L’histoire se répète, en pire ! Le nouveau projet « Agen cœur battant » veut une nouvelle fois coller à l’actualité, s’adapter au monde moderne, répondre aux attentes d’une époque plus volontariste en matière d’environnement. Les temps changent, aujourd’hui, haro sur l’automobile ! Louable intention, mais piètre dessein. Et surtout projet coûteux pour une réalisation vouée à l’obsolescence par ces choix critiquables. L’interdiction de circulation sur les deux seules voies conçues pour l’automobile est un non-sens, sinon une aberration. Le flot continu des véhicules est dirigé sur les petites ruelles qui bordent les avenues fermées.

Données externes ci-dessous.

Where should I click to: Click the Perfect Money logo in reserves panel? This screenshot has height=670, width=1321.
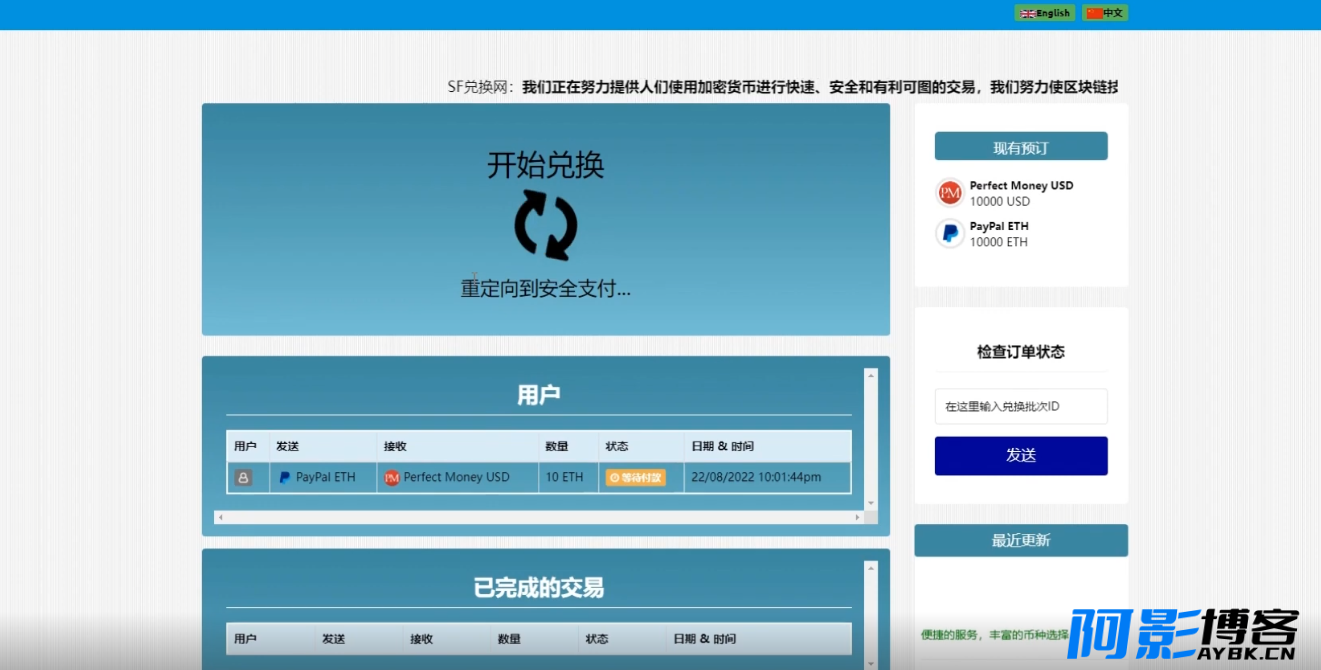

Reprenons l’image du cœur imposé par la municipalité. Les cavités cardiaques (nord, sud, est, ouest) ne sont plus irriguées par des veines mais par des veinules qui vont immanquablement scléroser la ville. Ces deux plus grands boulevards possédaient déjà de larges trottoirs qui permettaient aux agenais de se promener. La piétonisation n’y apporte rien de plus sinon de montrer une volonté stupide de rejet de l’automobile. Stupide, car le projet n’apporte rien de plus, sinon un report du problème sur le voisinage des boulevards. En effet, les rues adjacentes sont saturées. J’emprunte, chaque jour, plusieurs fois par jour, la rue Lafayette. Deux piétons ne peuvent s’y croiser. Mon épouse et moi-même ne pouvons y tenir une conversation, devant nous suivre, l’un derrière l’autre, préoccupés par les véhicules qui nous menacent lorsque nous devons laisser le passage à un autre piéton. Quant aux handicapés, tant pis pour eux, qu’ils aillent voir ailleurs si le maire s’y trouve !

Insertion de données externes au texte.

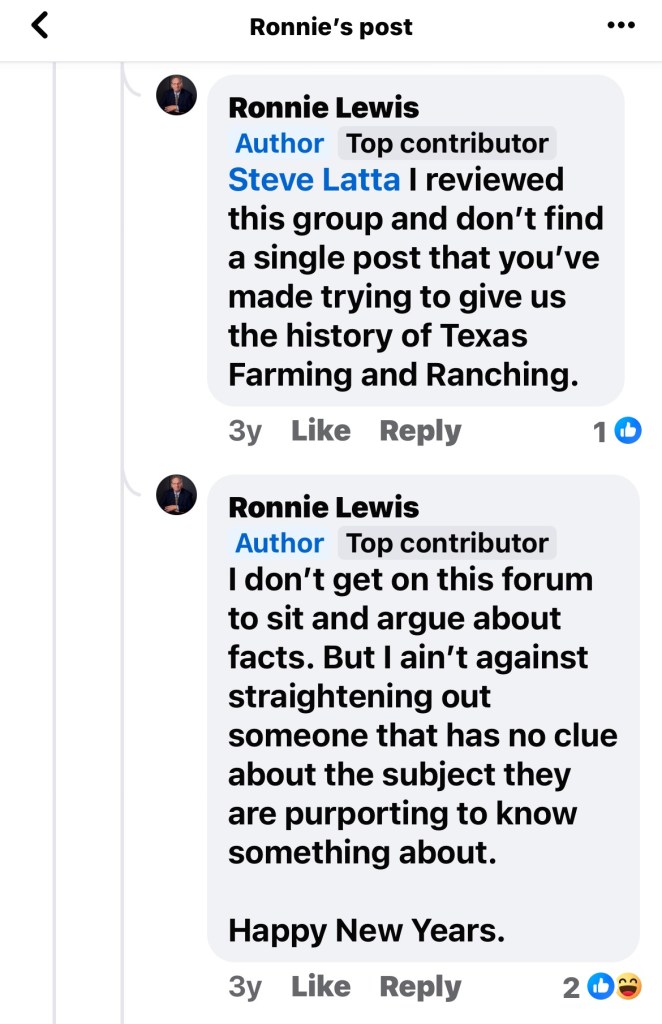Tap the Ronnie's post header title

[331, 27]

Je ne suis pas commerçant et je ne peux juger des apports de cette politique. Mais si le bon sens dont font preuve nos élus, est du même apport, je crains pour leur survie. Comme bon nombre, déjà, ils n’auront plus comme solution viable que de déménager dans ces zones hideuses qui enserrent et étouffent les villes de France… comme dans bon nombre de pays occidentaux où le commerce des grandes surfaces étouffent la civilité, la proximité, les relations humains… la vie ! Nous n’aurons bientôt plus, quelque soit la ville ou nous passons, que les mêmes enseignes, que les mêmes décors, que la même tristesse du formaté. Alors je me promène encore dans ces rues vouées à la mort et me délecte avant leur disparition de ces vitrines si belles.